Aim of the task =>
What you return should be the lines of the data containing "computer", each in full.

Given entries =>
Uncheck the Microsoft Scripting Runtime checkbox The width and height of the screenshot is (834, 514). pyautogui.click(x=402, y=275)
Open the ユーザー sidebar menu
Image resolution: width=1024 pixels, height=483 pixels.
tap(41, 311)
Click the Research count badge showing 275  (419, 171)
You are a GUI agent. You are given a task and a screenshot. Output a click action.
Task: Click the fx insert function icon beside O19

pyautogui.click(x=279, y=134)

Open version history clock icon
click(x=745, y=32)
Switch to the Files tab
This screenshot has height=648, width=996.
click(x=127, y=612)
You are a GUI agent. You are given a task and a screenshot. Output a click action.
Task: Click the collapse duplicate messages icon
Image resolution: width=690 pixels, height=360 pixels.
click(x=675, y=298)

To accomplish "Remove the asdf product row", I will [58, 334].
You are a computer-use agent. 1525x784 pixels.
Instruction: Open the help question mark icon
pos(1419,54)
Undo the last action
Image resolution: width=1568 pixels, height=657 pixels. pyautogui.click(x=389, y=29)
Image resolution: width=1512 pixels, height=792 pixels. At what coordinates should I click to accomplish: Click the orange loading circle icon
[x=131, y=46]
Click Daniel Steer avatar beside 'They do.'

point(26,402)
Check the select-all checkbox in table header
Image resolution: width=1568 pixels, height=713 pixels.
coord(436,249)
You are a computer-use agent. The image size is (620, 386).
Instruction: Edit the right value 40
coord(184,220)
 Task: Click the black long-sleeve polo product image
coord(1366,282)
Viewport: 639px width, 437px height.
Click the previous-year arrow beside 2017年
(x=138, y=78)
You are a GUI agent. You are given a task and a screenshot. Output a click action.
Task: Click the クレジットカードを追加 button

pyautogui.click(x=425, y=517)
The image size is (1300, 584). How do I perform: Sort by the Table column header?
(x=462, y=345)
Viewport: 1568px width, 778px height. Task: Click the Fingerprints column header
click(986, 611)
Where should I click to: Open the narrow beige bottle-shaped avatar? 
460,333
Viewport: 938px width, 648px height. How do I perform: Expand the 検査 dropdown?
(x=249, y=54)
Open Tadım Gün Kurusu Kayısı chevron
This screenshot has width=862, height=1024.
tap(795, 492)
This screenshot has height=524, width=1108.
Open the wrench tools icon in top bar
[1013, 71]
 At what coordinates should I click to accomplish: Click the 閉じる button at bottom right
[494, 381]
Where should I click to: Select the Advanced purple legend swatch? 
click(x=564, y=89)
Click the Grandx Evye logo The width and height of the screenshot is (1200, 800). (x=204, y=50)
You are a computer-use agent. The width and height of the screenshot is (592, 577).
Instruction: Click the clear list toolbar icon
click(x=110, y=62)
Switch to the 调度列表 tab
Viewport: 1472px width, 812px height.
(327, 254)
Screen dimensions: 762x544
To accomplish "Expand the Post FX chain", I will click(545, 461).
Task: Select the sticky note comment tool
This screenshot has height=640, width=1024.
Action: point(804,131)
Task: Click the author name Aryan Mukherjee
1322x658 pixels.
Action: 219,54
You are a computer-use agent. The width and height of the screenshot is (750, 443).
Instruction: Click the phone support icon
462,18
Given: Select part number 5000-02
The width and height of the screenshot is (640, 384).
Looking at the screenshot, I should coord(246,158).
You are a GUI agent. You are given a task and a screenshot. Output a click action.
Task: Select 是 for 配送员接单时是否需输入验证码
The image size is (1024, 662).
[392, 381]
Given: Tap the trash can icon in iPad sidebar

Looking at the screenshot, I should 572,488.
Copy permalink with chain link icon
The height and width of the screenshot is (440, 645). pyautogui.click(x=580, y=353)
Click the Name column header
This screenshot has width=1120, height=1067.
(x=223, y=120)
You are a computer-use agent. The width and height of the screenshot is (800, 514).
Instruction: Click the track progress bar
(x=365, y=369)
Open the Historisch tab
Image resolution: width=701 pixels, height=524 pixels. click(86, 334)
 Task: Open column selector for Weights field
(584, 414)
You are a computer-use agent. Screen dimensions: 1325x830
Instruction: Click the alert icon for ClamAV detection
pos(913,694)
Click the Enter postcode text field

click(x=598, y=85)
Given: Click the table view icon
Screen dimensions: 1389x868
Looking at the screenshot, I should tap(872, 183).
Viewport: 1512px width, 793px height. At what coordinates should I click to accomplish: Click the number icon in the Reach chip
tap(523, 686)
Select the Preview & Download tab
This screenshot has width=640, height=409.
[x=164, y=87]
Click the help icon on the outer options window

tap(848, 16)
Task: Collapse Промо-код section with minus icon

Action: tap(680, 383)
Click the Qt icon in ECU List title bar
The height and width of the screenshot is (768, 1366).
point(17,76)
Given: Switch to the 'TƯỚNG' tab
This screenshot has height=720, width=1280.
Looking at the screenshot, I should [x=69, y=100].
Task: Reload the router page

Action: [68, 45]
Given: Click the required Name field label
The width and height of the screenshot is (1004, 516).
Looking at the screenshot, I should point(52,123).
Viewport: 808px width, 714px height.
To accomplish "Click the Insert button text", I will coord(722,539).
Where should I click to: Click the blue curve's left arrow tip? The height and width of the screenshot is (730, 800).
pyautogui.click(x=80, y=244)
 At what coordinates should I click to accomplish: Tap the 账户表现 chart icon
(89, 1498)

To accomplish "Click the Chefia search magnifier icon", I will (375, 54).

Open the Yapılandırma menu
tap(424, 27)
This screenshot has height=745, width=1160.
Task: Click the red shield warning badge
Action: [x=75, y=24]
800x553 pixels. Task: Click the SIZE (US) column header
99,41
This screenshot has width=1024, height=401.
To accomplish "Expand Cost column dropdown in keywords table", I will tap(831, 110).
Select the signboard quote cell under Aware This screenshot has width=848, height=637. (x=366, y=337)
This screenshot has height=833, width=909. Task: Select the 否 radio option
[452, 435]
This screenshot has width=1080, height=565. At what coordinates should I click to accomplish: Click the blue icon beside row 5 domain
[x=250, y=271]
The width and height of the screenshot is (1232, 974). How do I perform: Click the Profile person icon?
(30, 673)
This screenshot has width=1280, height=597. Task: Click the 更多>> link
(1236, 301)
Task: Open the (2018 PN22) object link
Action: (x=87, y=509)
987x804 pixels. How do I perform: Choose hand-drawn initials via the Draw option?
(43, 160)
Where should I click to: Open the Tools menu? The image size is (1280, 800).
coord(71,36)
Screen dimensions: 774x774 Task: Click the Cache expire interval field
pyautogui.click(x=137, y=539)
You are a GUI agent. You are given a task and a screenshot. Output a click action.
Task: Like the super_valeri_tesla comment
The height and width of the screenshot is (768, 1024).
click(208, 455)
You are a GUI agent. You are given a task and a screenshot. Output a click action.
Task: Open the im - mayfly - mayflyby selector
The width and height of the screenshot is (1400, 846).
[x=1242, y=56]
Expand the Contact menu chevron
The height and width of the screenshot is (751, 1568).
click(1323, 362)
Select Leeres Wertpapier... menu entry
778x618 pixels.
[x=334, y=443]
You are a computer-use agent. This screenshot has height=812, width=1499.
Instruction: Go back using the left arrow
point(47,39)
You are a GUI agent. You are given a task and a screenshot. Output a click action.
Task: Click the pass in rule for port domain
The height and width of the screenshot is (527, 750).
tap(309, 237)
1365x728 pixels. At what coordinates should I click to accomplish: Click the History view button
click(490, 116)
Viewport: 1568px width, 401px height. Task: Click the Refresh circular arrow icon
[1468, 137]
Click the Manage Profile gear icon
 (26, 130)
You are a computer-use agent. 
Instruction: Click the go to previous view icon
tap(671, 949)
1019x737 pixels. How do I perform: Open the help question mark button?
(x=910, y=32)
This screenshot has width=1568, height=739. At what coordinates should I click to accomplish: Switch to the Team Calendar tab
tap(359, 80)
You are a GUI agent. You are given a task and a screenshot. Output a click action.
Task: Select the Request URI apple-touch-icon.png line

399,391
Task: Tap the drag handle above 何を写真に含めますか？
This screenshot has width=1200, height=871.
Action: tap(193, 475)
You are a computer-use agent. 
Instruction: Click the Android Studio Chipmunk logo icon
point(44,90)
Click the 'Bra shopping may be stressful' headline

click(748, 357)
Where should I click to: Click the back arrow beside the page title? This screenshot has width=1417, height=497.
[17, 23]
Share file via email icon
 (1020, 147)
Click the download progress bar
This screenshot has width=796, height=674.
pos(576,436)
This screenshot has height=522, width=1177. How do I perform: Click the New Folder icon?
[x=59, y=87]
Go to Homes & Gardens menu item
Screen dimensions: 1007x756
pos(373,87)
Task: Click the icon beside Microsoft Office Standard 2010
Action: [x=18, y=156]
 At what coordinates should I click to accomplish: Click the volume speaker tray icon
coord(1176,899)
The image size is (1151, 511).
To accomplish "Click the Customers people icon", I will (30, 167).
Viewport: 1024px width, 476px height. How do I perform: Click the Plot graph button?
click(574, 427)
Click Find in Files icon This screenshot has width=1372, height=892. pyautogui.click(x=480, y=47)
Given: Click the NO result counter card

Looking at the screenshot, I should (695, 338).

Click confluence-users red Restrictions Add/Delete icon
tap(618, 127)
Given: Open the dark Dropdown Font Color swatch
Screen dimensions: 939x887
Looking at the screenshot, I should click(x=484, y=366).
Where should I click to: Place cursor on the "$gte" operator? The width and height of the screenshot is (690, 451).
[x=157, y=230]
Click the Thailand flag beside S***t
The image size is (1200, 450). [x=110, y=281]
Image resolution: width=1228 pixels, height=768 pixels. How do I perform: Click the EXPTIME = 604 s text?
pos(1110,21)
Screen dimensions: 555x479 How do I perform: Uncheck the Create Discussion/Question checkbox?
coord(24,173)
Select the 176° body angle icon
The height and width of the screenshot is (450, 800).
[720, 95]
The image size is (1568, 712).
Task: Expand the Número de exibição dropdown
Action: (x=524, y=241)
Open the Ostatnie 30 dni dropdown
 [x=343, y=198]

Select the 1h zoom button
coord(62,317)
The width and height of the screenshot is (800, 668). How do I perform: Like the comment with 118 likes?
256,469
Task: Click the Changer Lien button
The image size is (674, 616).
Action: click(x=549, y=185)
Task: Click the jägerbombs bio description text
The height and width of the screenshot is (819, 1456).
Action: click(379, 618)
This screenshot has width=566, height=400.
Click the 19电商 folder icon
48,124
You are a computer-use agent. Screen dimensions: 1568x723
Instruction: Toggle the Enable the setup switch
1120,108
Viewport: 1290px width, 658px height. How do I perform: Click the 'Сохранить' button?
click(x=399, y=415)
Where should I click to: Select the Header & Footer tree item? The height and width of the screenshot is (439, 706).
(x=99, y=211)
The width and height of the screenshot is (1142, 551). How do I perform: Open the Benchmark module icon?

Task solution =>
You are a computer-use agent. 1525x784 pixels.
You are a computer-use agent. The image size is (620, 386).
You are a computer-use agent. The width and height of the screenshot is (592, 577).
You are a computer-use agent. The width and height of the screenshot is (750, 443).
You are a computer-use agent. The width and height of the screenshot is (800, 514).
You are a computer-use agent. Screen dimensions: 1325x830
You are a computer-use agent. This screenshot has height=812, width=1499.
You are a computer-use agent. 
You are a computer-use agent. 
You are a computer-use agent. Screen dimensions: 1568x723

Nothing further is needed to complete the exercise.